美しすぎる存在

人生に対する姿勢

 私が中学1年の時、クラスに一人の美少女がいた。ただ単に造形が美しいというだけでなく、瞳の奥に見える魂そのものが美しかった。なんでこんな美少女がこんな山間の町に?と一瞬疑ってしまうような、そんな女の子だった。そしてどういうわけか、その子にはよくない噂がつきまとった。そのたびに「あの子のうちは家庭の事情がどうだから。」とかそんなことがささやかれた。今の私なら、「馬鹿臭え。」の一言で片づけられただろうが、そのころの私は未熟なガキでしかなかった。声を合わせて「へえ~。」というのが関の山だった。
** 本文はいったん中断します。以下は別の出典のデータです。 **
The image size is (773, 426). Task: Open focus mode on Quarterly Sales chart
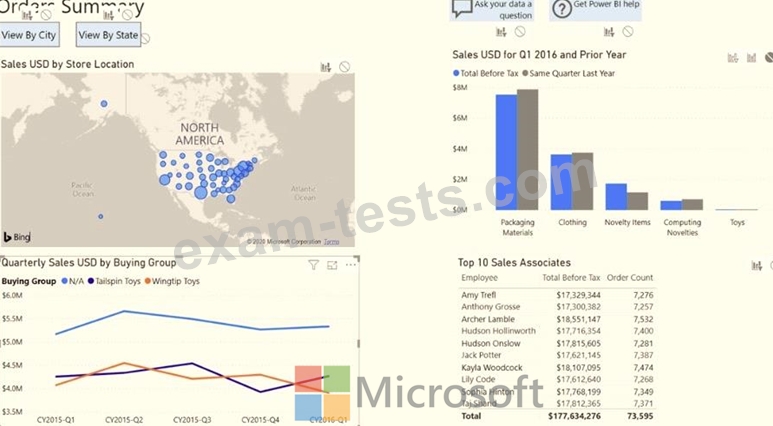[x=331, y=265]
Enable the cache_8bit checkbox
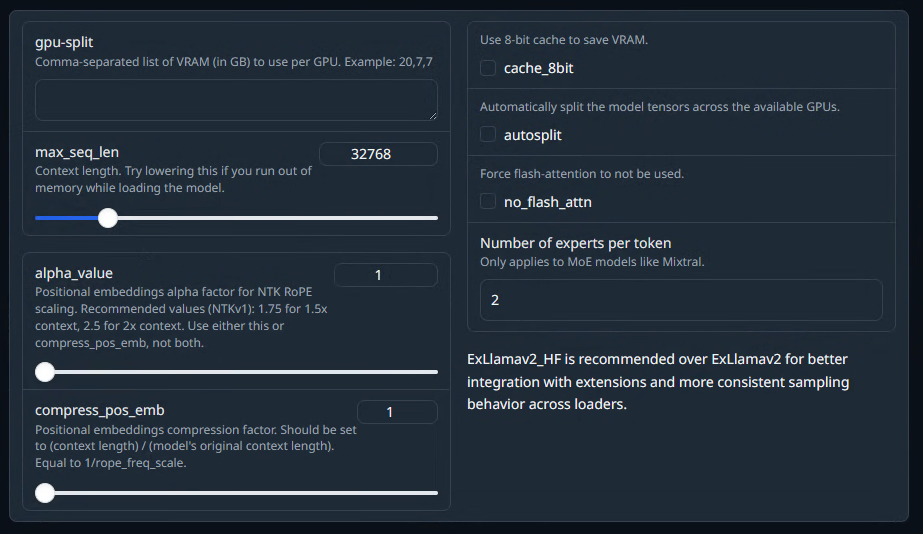Image resolution: width=923 pixels, height=534 pixels. click(488, 68)
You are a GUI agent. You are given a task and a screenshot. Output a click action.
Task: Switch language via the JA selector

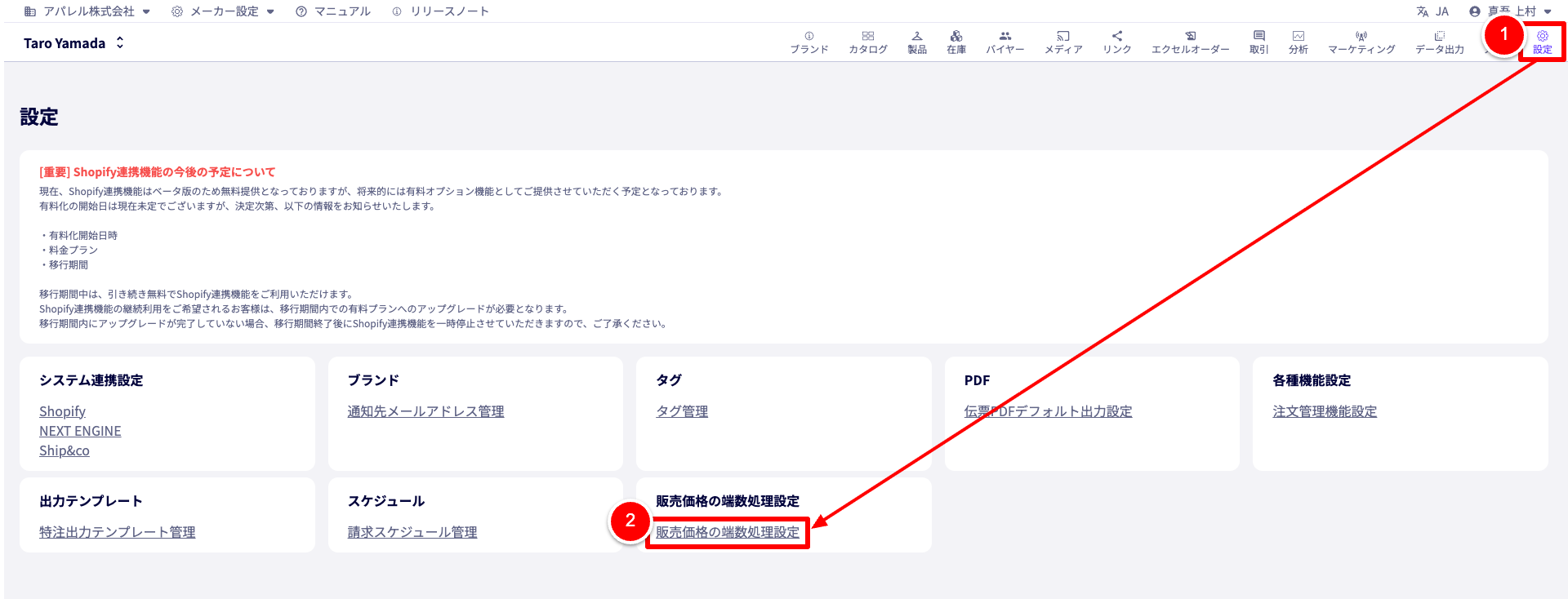pos(1432,11)
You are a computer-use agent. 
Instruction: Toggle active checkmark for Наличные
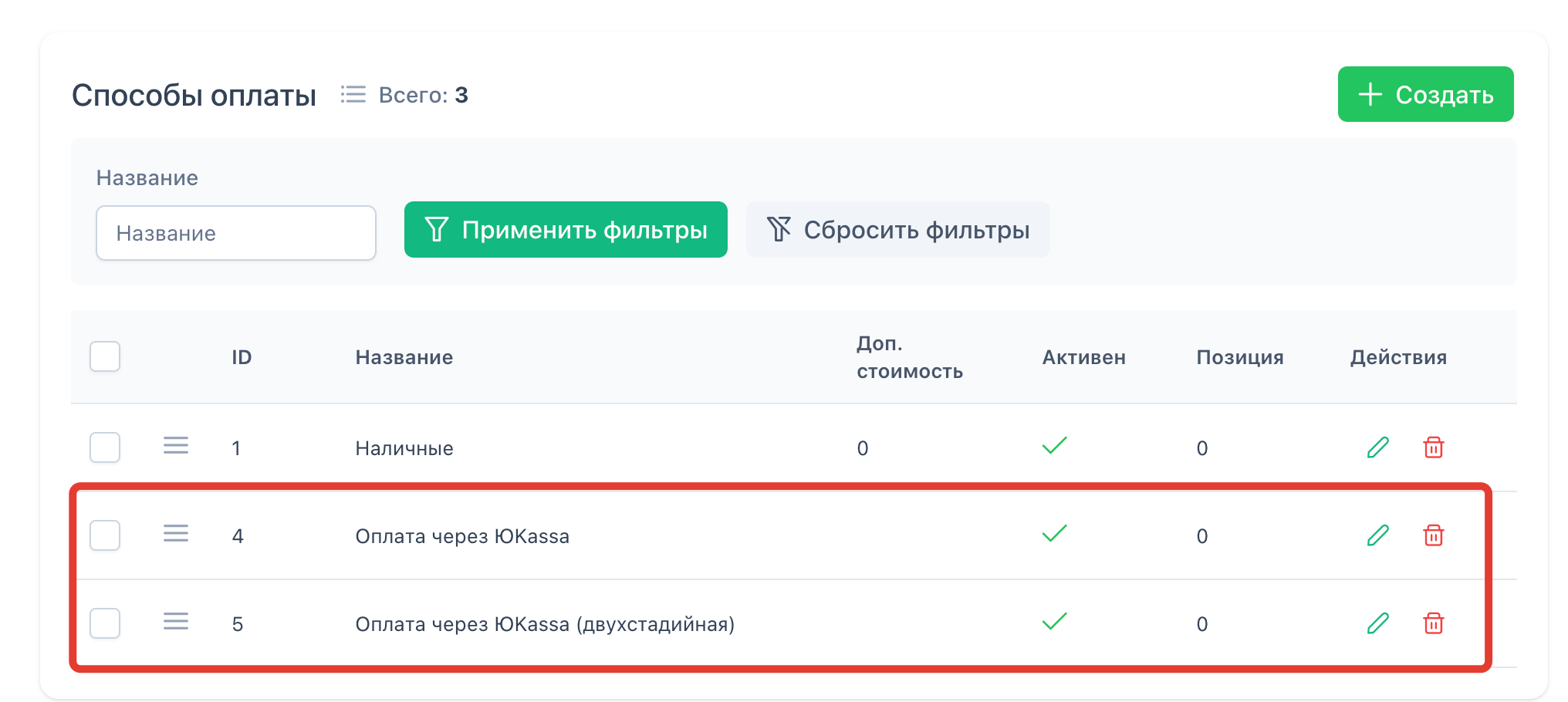[x=1054, y=446]
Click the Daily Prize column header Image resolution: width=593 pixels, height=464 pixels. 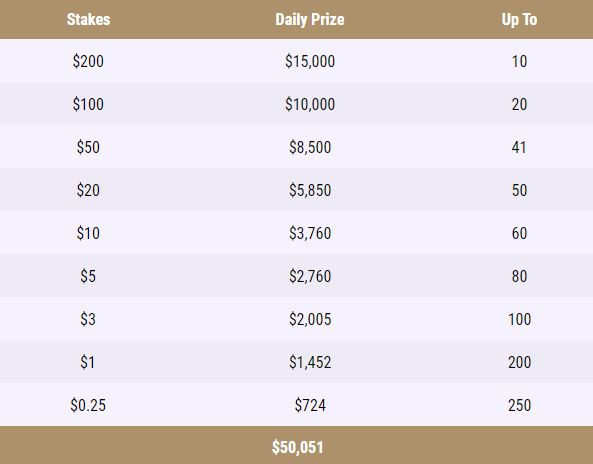tap(310, 19)
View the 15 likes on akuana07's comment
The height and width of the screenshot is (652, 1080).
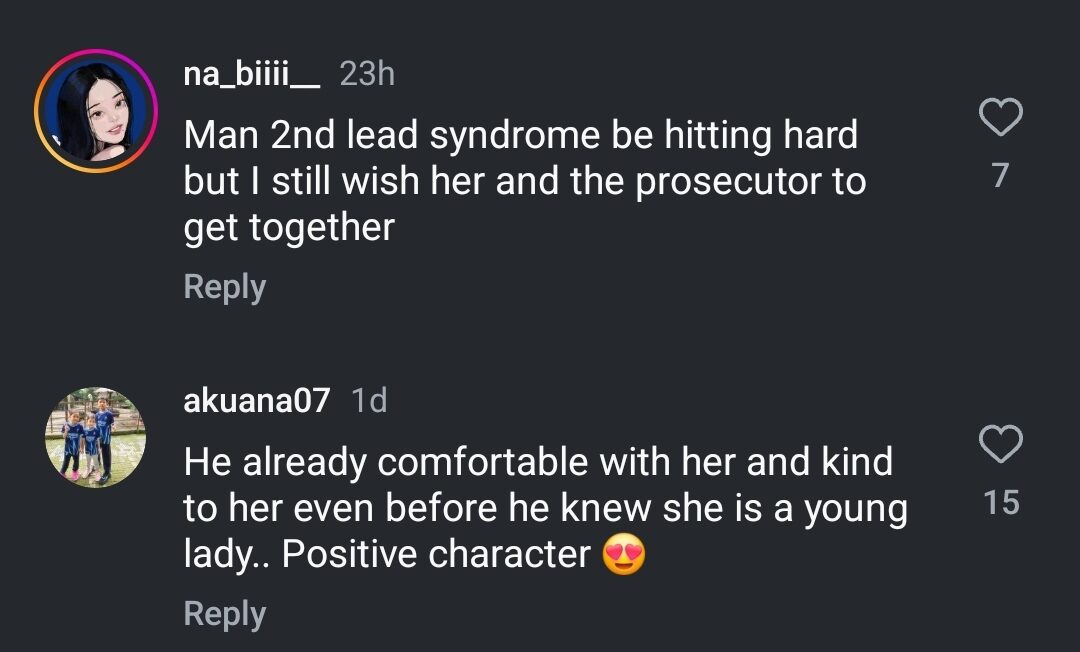(x=1000, y=502)
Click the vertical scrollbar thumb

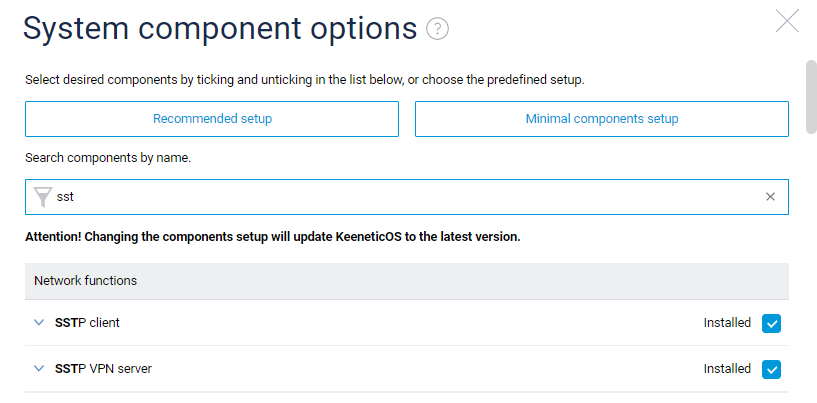(811, 97)
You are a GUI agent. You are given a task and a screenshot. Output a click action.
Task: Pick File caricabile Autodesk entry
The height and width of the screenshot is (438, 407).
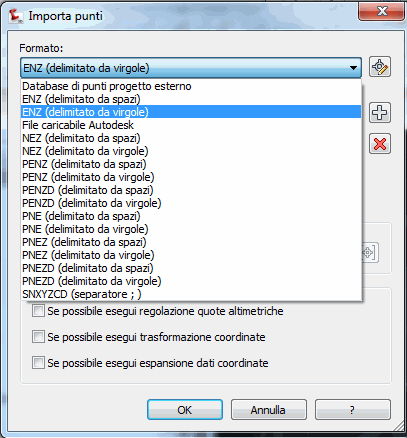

 一度クラスメイトの財布からお金が無くなったことがあって、あろうことかその子に疑いの目が向けられた。かわいそうに目を赤くして泣いていたのを覚えている。私は見ている事しかできなかった。結局あとになって他のクラスの男子がやったことが判明したのだが・・・。今にして思うと皆怖かったのだと思う。その子の美しさや高貴さが。彼女を貶め排除することでしか、自分たちの立ち位置を守れなかったのだろう。無視するには彼女の存在は美しすぎたのだ。

 その後クラスは別々になり、彼女は不登校気味になったらしい。「らしい」というのは、私自身いじめにあってそれどころではなくなってしまったからだ。そんなわけで最後の一年を除いて私はあまり中学というものにいい思い出がない。

 1つ分かったのは「美しすぎる存在」というのは周りの人を不安にさせるという事。存在そのものが美しい人が、この薄汚れた世界で生きていくためには、くだらないジョークの一つも言えないとだめなのだ。

 さて、話は映るが、「おっさんぽい中学生か?中学生っぽいおっさんか?」と問われれば、どちらかというと後者に近い私としては用心せざるを得ない。本来しがないおっさんに過ぎないはずの私にも変な噂がささやかれるのを直接間接に感じ取れるからだ。「俺の存在ってそんなに美しかったっけ?」と鏡を見てみると、そこには40代のつかれたおっさんが映るだけだ。皆何を勘違いしているのだろう?やれやれ。

 ただ、鏡は外見を移すだけだ。内面の美しさがこの私に、もし、もしあるのだとすれば、それを映し出すのはほかでもないこの文章なのだ。

 だからと言って執筆をやめるつもりはないし、自分の書く文章を貶めるつもりもない。俺は俺だ。言いたい奴には言わせておけばいい。どうやら外見はともかく私の内面にはそれなりの「美」が宿るらしい・・・。

 そんなわけで「綺麗なものなんて目の毒だよ。」と思われる方は、どうぞ、読むのをお控えください。「美しさ」に耐えうる方のみにお読みいただければ結構なのです。

 最後に、先の「美しすぎた彼女」のお幸せを心よりお祈り申し上げます。